#### [Document extract]
====
A team from the ministry of shipping is going to Port Blair next month to calm workers restive at the new structure of the port.

The ministry is going to give an option to the agitating workers to continue as employees of the new Port Blair Port Trust (PBPT) or opt to be posted elsewhere in a public sector unit. “No one is going to lose their job and if they want to work in a government job, then that arrangement can also be made by posting them elsewhere,” said a senior ministry official.

The PBPT, now declared the country’s 13th major port, has been facing protests from workers, who are unwilling to work in a Trust structure and fear the perks of a government job will be taken away. The port trust was formed by merging the Union Territory administration-controlled Port Management Board with the Andaman Harbour Work, which is under the ministry’s administrative control.
====
#### [Extracted information]
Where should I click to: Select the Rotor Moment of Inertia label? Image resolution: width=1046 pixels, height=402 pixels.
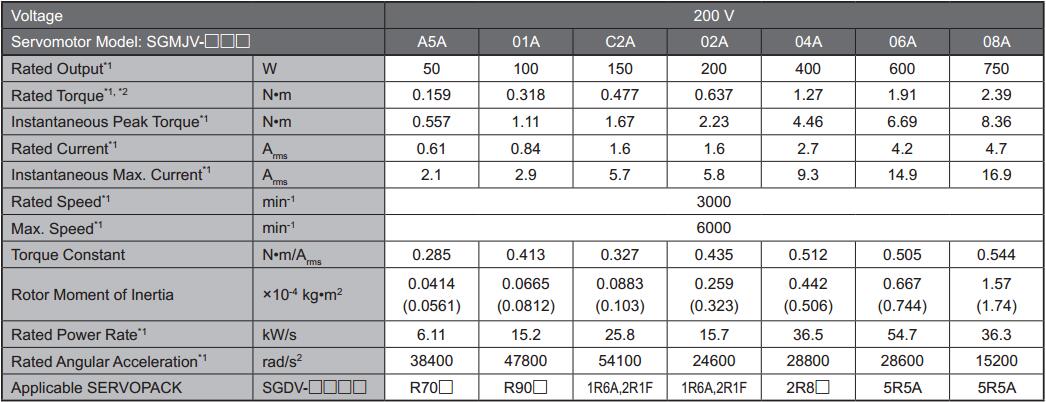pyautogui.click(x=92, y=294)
====
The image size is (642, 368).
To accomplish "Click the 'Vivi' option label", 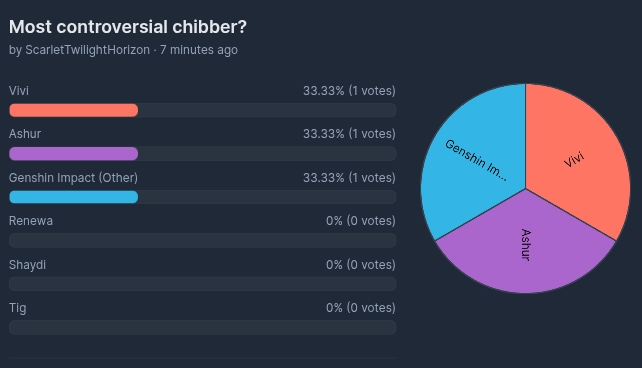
====
#### [What the task requires]
From the article on the Port Blair port, list the new port body it names and the two bodies merged to form it.

#### [Response for this exercise]
Port Blair Port Trust (PBPT), Port Management Board, Andaman Harbour Work